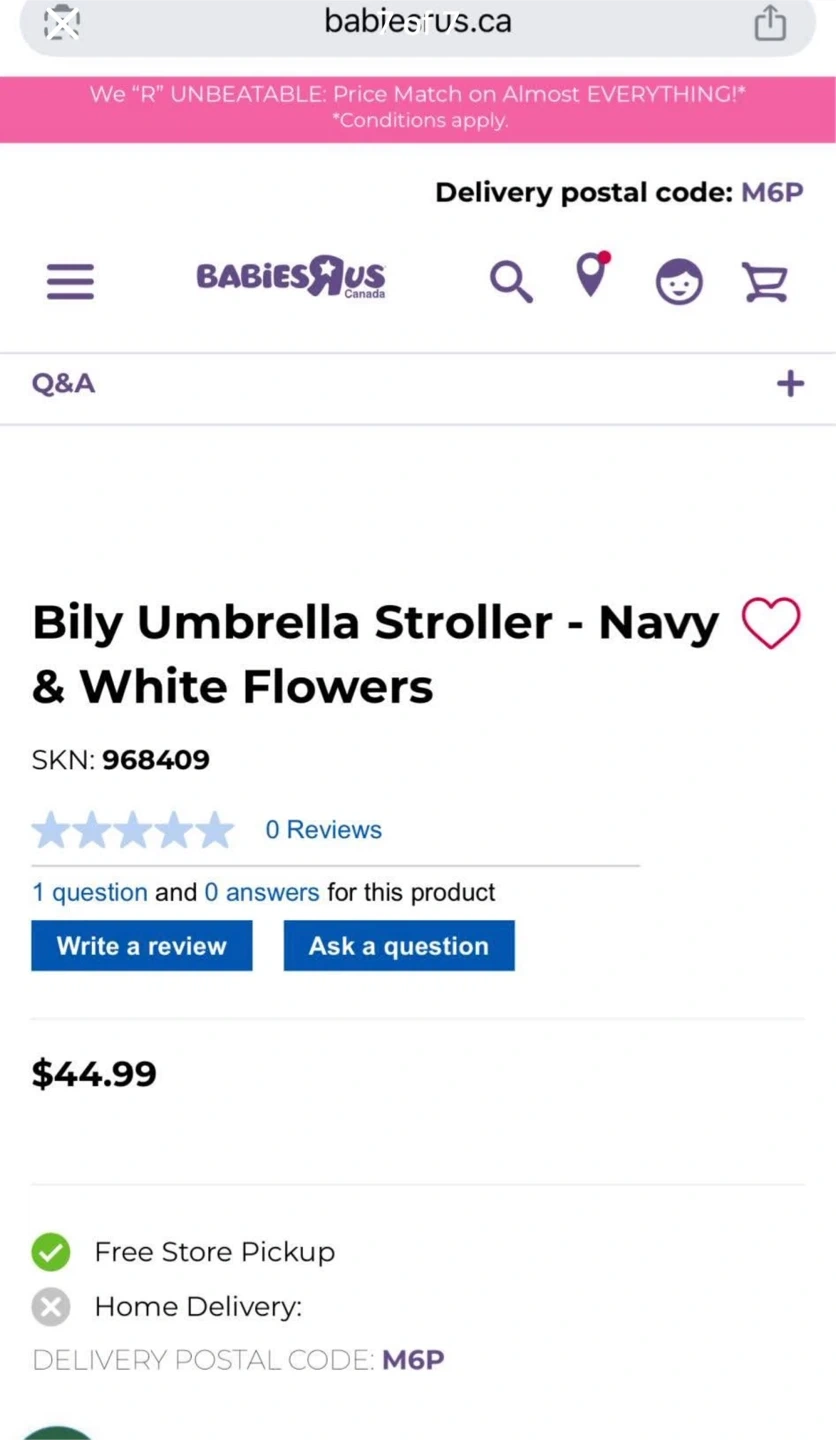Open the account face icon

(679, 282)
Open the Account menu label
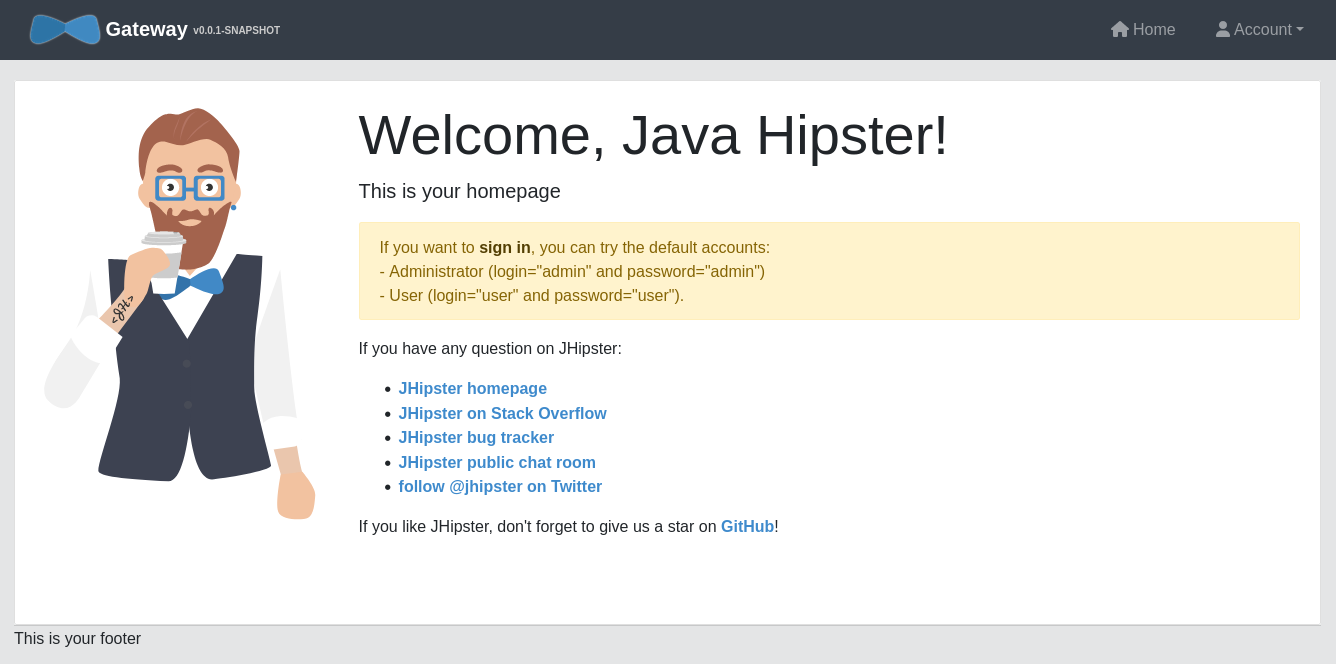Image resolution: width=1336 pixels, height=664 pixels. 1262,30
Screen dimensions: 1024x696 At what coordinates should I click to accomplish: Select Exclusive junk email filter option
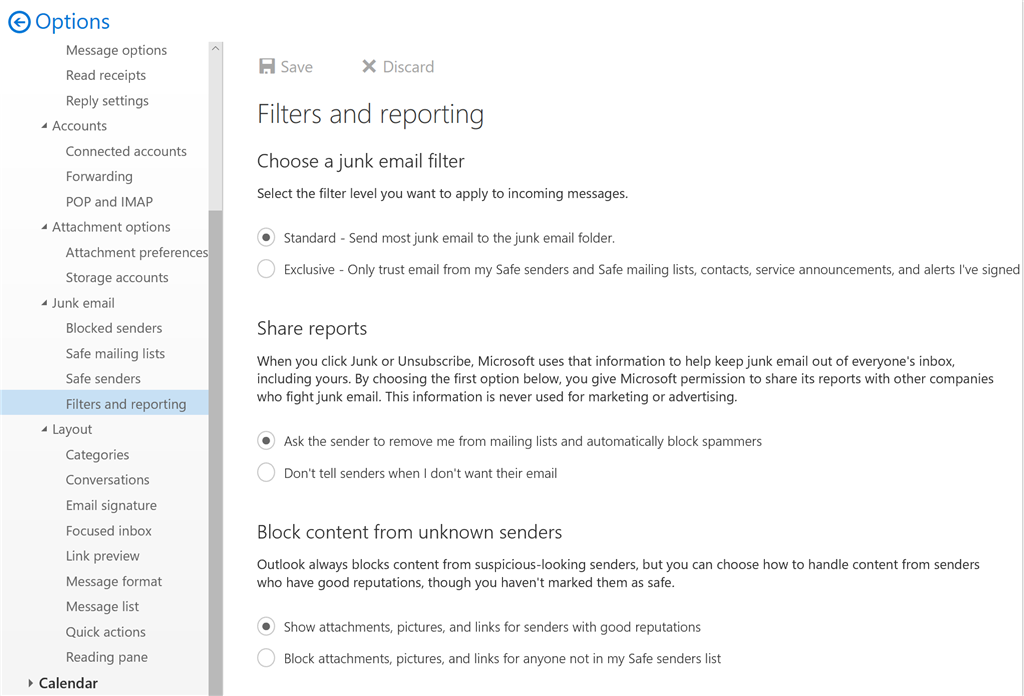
-------
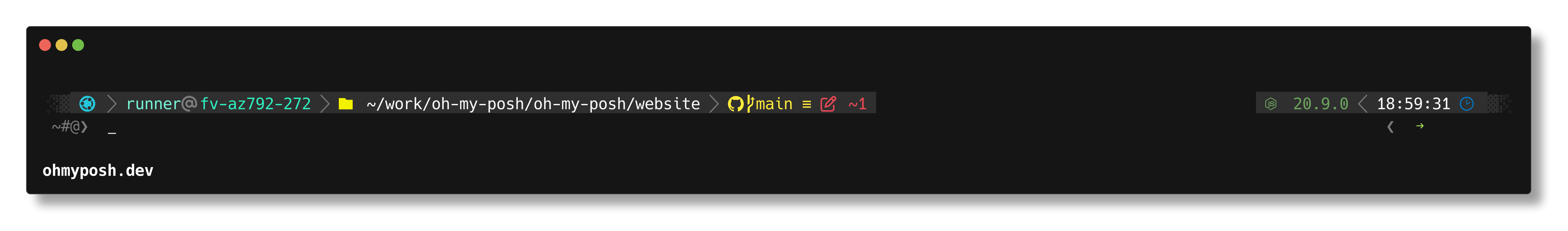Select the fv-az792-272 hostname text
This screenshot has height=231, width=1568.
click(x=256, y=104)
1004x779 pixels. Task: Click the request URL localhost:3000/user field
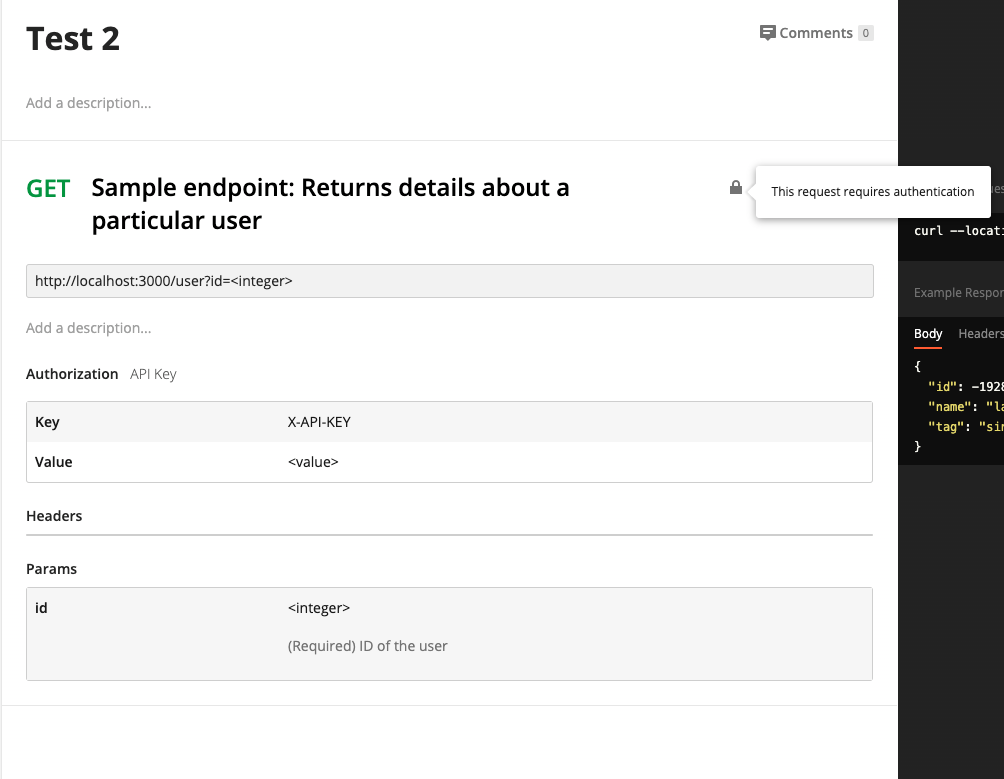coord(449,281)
-------
**WHAT IS NEEDED:** Return the material from the line containing "Open the Account menu label" through the line containing "Screen dimensions: 1024x696", exactly and in full, but without its pictures.

**SOLUTION TO THE EXERCISE:**
Open the Account menu label
Image resolution: width=1336 pixels, height=664 pixels. 1262,30
Screen dimensions: 1024x696 At what coordinates should I click to accomplish: Select Exclusive junk email filter option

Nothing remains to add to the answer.